==== Provided records

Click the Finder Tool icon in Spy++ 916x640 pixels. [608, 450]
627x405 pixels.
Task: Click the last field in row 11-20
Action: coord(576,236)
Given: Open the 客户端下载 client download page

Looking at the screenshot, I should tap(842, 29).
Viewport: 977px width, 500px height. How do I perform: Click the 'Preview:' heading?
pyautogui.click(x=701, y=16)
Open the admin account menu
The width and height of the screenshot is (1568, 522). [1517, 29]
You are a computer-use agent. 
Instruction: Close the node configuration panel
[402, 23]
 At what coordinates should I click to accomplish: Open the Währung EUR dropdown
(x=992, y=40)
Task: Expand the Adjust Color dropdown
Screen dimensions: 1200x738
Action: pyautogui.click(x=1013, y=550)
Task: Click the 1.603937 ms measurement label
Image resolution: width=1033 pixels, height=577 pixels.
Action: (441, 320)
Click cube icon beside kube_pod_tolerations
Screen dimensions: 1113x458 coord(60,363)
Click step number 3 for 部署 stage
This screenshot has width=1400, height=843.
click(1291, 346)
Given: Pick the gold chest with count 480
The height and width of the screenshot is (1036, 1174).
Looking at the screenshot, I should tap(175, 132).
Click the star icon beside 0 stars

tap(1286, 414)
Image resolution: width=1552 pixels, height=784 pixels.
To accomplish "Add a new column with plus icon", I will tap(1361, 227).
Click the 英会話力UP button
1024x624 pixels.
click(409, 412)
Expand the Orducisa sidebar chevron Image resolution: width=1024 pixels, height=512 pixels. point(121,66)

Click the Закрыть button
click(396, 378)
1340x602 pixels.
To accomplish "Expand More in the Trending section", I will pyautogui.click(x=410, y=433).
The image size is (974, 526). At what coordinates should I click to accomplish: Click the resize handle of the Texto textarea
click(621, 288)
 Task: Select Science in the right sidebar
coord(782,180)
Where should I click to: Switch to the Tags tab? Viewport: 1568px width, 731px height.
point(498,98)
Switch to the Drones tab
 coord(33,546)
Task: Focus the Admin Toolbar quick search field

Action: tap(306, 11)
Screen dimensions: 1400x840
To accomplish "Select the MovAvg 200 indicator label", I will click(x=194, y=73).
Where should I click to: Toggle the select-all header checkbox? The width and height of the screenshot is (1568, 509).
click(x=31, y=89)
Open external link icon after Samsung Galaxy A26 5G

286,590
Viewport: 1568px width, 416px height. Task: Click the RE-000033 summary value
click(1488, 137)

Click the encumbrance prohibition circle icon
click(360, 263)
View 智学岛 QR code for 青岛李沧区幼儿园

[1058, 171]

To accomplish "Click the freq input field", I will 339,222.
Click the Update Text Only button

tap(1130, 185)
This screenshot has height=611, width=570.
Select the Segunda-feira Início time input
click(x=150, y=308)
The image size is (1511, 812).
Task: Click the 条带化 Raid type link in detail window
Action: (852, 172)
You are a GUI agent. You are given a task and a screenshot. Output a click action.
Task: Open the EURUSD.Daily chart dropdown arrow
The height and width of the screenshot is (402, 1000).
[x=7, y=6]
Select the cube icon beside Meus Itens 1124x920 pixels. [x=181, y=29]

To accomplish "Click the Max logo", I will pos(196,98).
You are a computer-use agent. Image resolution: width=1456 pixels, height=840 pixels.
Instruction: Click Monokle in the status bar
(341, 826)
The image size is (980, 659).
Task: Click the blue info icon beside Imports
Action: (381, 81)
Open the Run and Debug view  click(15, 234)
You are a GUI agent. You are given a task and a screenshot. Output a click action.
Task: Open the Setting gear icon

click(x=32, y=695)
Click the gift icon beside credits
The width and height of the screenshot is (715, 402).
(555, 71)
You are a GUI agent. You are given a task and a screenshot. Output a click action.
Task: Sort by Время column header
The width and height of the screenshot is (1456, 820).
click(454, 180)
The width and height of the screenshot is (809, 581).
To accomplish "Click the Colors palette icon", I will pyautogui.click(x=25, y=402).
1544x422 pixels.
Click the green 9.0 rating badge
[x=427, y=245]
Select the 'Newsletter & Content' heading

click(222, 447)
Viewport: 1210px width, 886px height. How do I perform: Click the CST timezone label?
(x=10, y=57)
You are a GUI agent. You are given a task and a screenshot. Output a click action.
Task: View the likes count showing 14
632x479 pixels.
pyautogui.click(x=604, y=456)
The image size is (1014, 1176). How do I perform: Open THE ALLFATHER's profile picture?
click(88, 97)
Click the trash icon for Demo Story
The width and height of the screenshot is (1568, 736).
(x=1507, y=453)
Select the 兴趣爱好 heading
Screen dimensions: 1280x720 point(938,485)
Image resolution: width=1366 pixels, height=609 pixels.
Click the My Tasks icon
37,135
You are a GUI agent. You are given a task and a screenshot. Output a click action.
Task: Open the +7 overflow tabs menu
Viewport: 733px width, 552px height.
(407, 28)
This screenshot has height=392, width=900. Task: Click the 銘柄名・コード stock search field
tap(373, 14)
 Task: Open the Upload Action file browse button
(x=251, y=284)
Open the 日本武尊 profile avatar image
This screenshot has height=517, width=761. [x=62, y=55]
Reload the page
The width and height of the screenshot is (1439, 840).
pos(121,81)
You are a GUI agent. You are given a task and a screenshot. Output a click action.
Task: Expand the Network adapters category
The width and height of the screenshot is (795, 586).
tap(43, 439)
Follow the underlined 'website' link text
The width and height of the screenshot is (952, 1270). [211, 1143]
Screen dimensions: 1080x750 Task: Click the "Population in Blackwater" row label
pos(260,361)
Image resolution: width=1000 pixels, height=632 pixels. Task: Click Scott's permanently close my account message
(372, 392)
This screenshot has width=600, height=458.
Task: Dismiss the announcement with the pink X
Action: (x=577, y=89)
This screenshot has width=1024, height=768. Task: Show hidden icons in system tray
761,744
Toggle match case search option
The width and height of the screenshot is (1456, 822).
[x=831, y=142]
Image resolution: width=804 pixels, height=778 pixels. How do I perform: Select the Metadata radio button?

========

### Requirement
Look for the word "will". Copy out every line of the data that has it.

### Response to this task
To accomplish "Add a new column with plus icon", I will tap(1361, 227).
To accomplish "Expand More in the Trending section", I will pyautogui.click(x=410, y=433).
To accomplish "Select the MovAvg 200 indicator label", I will click(x=194, y=73).
To accomplish "Click the freq input field", I will 339,222.
To accomplish "Click the Max logo", I will pos(196,98).
To accomplish "Click the Colors palette icon", I will pyautogui.click(x=25, y=402).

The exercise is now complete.